How to handle missed notifies from other montage interrupting

I’m probably just misusing animation montages because I love how they work with the notifies as a kind of callback etc. So, I love the idea of using them to do things like setting when a character can attack etc.

The problem I’m seeing is that if another montage is played before one gets to a notify, that notify isn’t hit.

So, for example if I set a canAttack boolean to false when an attack montage starts and then I intend to use a notify toward the end of the montage to set it back to true, but another montage (say gotHit) plays before that notify position, the character can end up in a state where canAttack is forever false.

Is there a proper mechanism for handling this, or do we just build around it? My solution at the moment is to fire a function on a timer after the animation montage node so that canAttack is set back to true as long as no montage is playing, but that is messy and seems hacky, so I can’t help think there is a mechanic I’m not aware of for handling this kind of thing.

I found a solution, thanks to https://answers.unrealengine.com/que…ion-event.html if I’m using a PlayMontage node from an animation blueprint. It has a nice little OnInterrupt exec pin. If I’m using a PlayAnimMontage from a character blueprint, I don’t have that option though, so I would still like to know if there is a proper way to handle this.

The PlayAnimMontage returns 0 if it failed to play, but doesn’t block until it finishes, so as long as it starts the value returned appears to be the length of the animation.

Montages come with their own special notifies that are handled differently from regular notifies.

if you were to use those, you could leverage the Begin event and a timer to stop or call the end of it when it wasn’t called by the end of the notify.

Making your own custom interrupt, sort of.

Thank you.
The Animation Montage Notifies are what I’m using, but I’m a little slow, so I’m not positive I follow your solution.
I think you’re talking about something similar to what I was doing, where I basically just called a function on a timer after I start the montage and make sure that nothing was left in limbo.

If so, it does work fine, and I don’t see where it would be a performance issue when it’s just setting a variable or two, and it isn’t a lot of spaghetti clutter or anything. The only problem I see with it is that it can create another problem, where this delayed function must be aware if say another attack montage has started and the canAttack variable actually doesn’t need to be reset. Again doable, but at that point the blueprint starts to get a little more cluttered and the solution starts to feel a little more hacky.

What I expected to see was something like a tickbox in the details panel for a Notify. Something like “Differed Call” or similar that would mark the Notify as one that needs to happen even if the animation doesn’t get to it. That being said, it would be basically the same thing we’re talking about under the hood, I’m sure.
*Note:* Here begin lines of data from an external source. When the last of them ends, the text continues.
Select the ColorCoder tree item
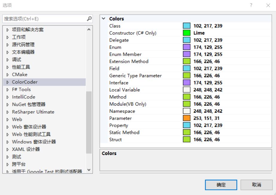The width and height of the screenshot is (276, 195). (x=25, y=82)
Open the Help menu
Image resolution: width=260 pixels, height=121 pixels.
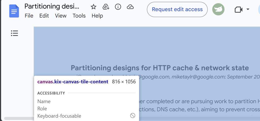point(97,16)
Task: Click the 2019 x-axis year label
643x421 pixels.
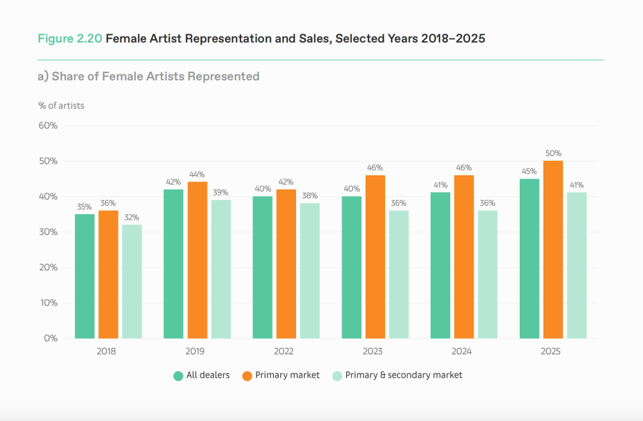Action: pyautogui.click(x=195, y=351)
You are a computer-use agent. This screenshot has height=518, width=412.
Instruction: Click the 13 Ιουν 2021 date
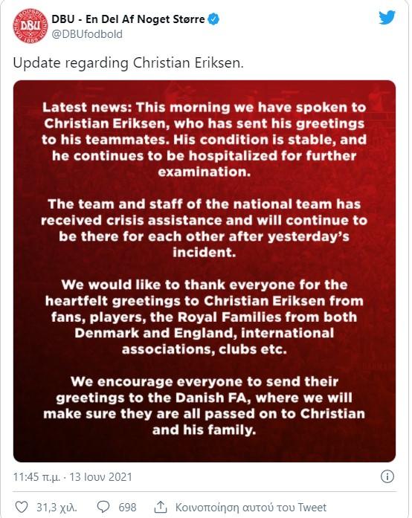(x=101, y=477)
What I have started doing for now is using only the PlayMontage nodes that are available to AnimInstances (Animation Blueprints) so that I can make use of its OnInterupted event. It means I need to call out to the Animation Instance to perform attacks etc, but it honestly feels more right anyway to have all of the animation code in the AnimationBP.

1st situation. Yes an obvious issue. You just wouldn’t use it in case of combos or things you need to rely on.

2nd situation. What you are calling a deferred call, well, its really just the first thing, but instead of triggering the Off switch you are triggering the function you want executed regardless of interrupts.

3rd, actually the animation graph should be very minimal/empty.
the animations in it should play just based on variables, without any logic.
So make use of them anyway. On BeginPlay in character memorize the ABP off a cast. Then use the stored variable to call the same montage function offering interrupts.

Thanks for the input. Now that you’ve mentioned it, I see that having any long running code in the ABP is a thing I should avoid.

I’m just going to re-think how I’m doing this enemy setup. It’s a pretty simple combo, so I will probably just have it play though all 4 attacks in a single montage as long as, say a boolean inAttackLoop is true, and I can just toggle that from the character bp via a reference to the ABP.

Any time what I’m doing seems problematic, I suspect that I’m just not using the methods that I should be.

I guess only know about a small part of UE at this point, so I try to solve everything with those few tools I’m aware of. Give a caveman a stick and a problem, and he’ll try to solve the problem with the stick.